Allan perseveres and finally he manages to find a coachman who will take
him to the grimly austere building set in the middle of nowhere. Straight
away, he sees why this place inspires such dread - the castle, the marshes,
even the air appear to be charged with a suffocating melancholy. Allan's
spirits are revived when Sir Roderick greets him with the friendliest of
receptions. Whilst his friend rests after his long journey, Sir Roderick
returns to painting his wife's portrait, which has become an obsession of
his - as it was for all of his ancestors. As the painting nears its
completion, Madeleine's state of health worsens. She becomes weak and
frail, as if the life were flowing out of her and into the portrait.
Upon the painting's completion, the unfortunate woman collapses. Her
husband is heartbroken by her physician's pronouncement that she is dead.
After the most solemn of funerals, Madeleine's mortal remains are taken to
their last resting place in the family vault, leaving Sir Roderick to mourn
her loss, although he still cannot accept she has been taken from him.

■ Stored data

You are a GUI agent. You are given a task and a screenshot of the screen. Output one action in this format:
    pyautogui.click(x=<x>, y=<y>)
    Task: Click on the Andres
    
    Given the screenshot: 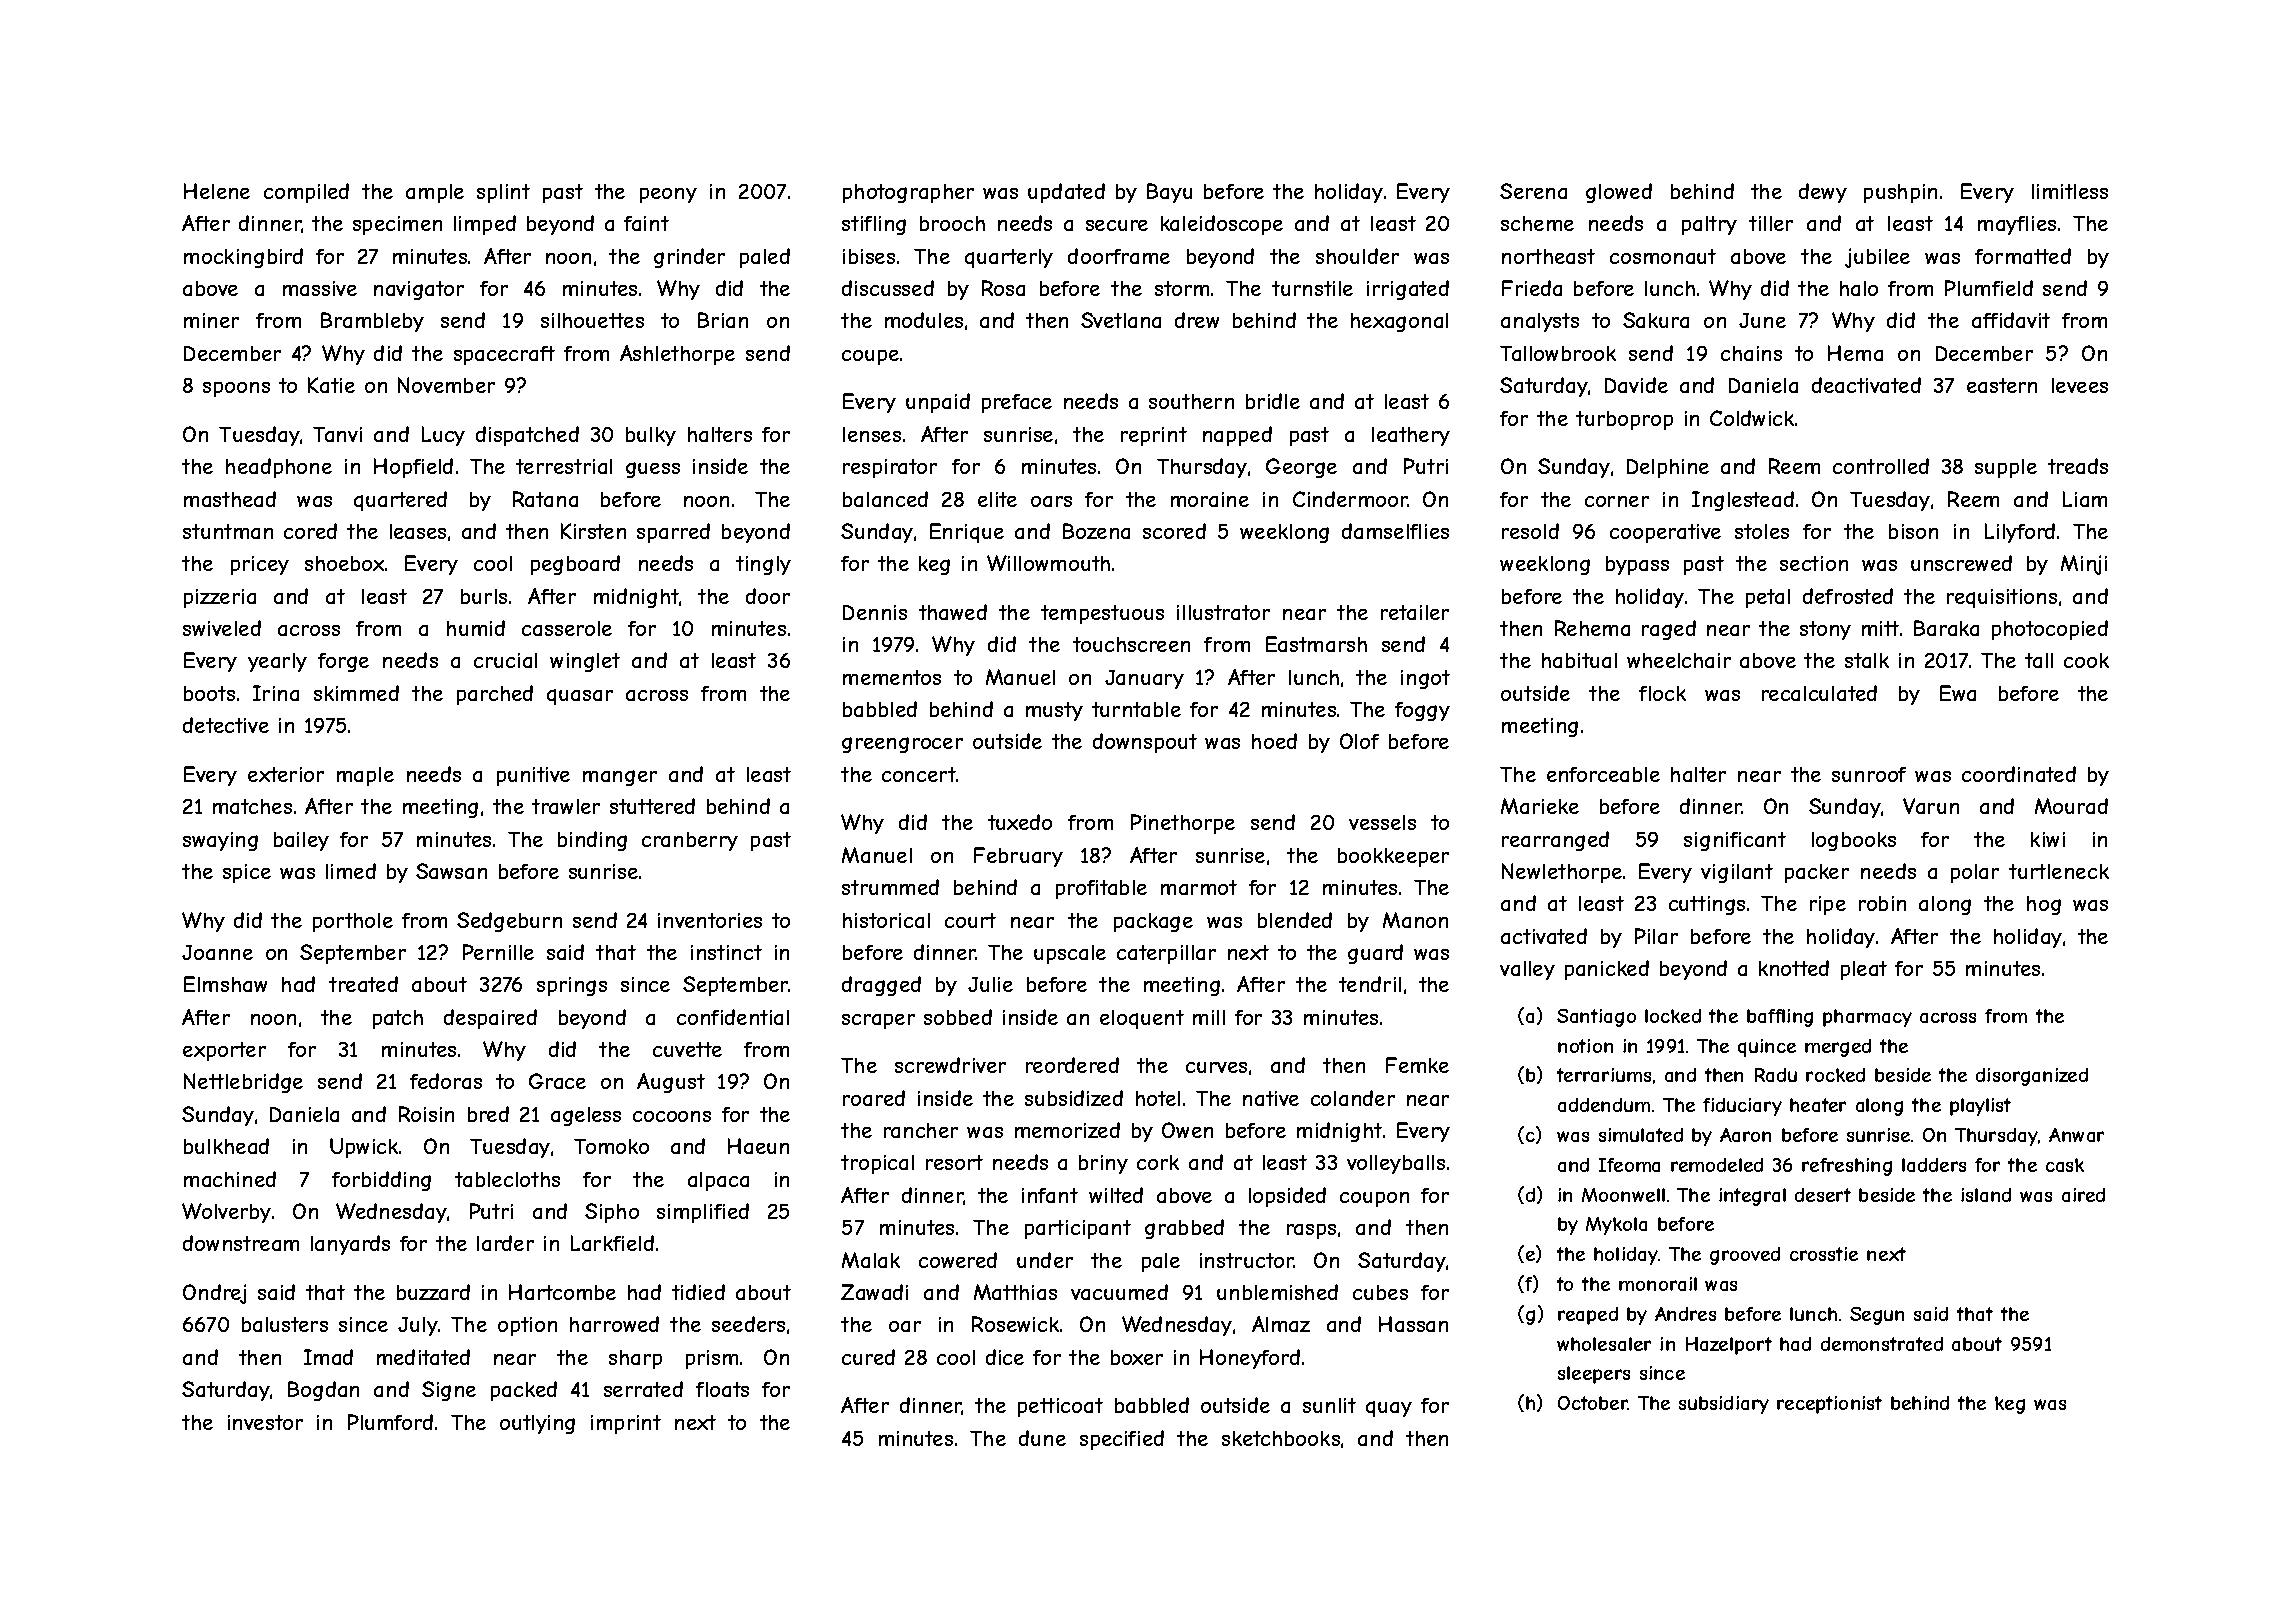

■ Exercise instructions
a) Using the summary of Allan's visit to Sir Roderick, decide whether each statement agrees with it, answering yes or no and quoting the words that settle it. (i) Sir Roderick gives Allan a cold welcome. (ii) Madeleine's health declines as the portrait approaches completion. (iii) Madeleine is laid to rest in the family vault.
b) Extend the summary of Allan's visit to Sir Roderick, picking up right after its final sentence.

■ Task answers
a)
(i) No: "Sir Roderick greets him with the friendliest of receptions."
(ii) Yes: "As the painting nears its completion, Madeleine's state of health worsens."
(iii) Yes: "Madeleine's mortal remains are taken to their last resting place in the family vault."

b)
A deathly silence falls over the castle and its surroundings, and as the
hours of heavy tedium drag by the widower nervously awaits a sign that Madeleine
still lives. Then, all at once, a storm breaks and a mysterious ghostly
presence makes itself felt throughout the lonely old house. Sir Roderick's
wish is granted: Death has relented and returned his wife to him! But
this miraculous resurrection comes at a terrible price. The house of
Usher is about to come crashing down, succumbing at last to the vile malignancy
that has sheltered within its mouldering walls for so many centuries...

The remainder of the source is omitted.